Up here in Maine, the words "heat" and "pump," when strung together, elicit something between a wince and a guffaw. Central air conditioning is a novelty up here, used primarily in commercial establishments–and sparsely even in those. For heating, the technology is utterly useless. Or at least it was until now.
Those in the know are probably scoffing right about now. Duane Hallowell, president and CEO, is accustomed to the scoffing.
"What we are doing is known to be impossible," says Hallowell with a glint in his eye. He has a pointer in his hand and is whacking away at a graphic on the wall that depicts the heating capacities of an Acadia system at various outside temperatures. The bars over on the right of the chart say minus 30 degrees Fahrenheit.
According to Boyle's Law, if temperature remains constant, the volume of a given mass of gas is inversely proportionate to the absolute pressure. Therefore, if one raises the pressure of the gas via a compressor, and the volume remains constant, the temperature must go up.
Unlike conventional heat pumps, the Acadia adds a compressor to the cycle's low-pressure side. This involves much more than just installing a second compressor; there are eight separate patents that explain how it is accomplished. "We're well protected," quips Hallowell.
"Today's air-source heat pump is designed primarily as an air conditioner with a secondary function for heat," he explains. The Acadia started as a heating unit. It employs two stages of compression, an additional booster compressor, variable-speed electronically commutated motor (ECM) technology on blowers, and programmable thermostats that combined deliver four stages of heat and two stages of A/C. The result is an extremely comfortable heat from a forced-air system, better humidity control, and an 80 percent reduction in the time needed to reverse cycles to defrost the system–a common problem with conventional heat pumps.
United Communities, which is currently privatizing the housing facilities at McGuire Air Force Base in southern New Jersey, is installing 2,400 Acadias.
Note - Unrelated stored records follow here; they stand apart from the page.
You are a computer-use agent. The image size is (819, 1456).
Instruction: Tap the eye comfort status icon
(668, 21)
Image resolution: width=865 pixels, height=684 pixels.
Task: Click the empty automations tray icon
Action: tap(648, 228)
The man who put United together with Hallowell, HVAC contractor and owner of Beta American Services Pete Monahan thinks the Acadia "is the best air system on the market, and there are a lot of good air systems out there."
"We've got about 22 of the systems in," he adds. "We've been down to 10 and 12 degrees, and we had no problem at all. We haven't had to use the resistance heat [the fourth stage of heating, meant for temperatures below 0 degrees Fahrenheit]."
The Seasonal Energy Efficiency Rating for the Acadia is 16.5; the Heating Seasonal Performance Factor is 9.7. Its savings over fossil fuels is dependent on the going price of those fuels versus the electricity rate, but savings can be more than 50 percent.
An Acadia system runs between $8,000 and $14,000, installed. Hallowell promises more technological advances in the near future and has signed Parker Hannifin as a strategic partner. The company's Web site is www.gotohallowell.com. Cute.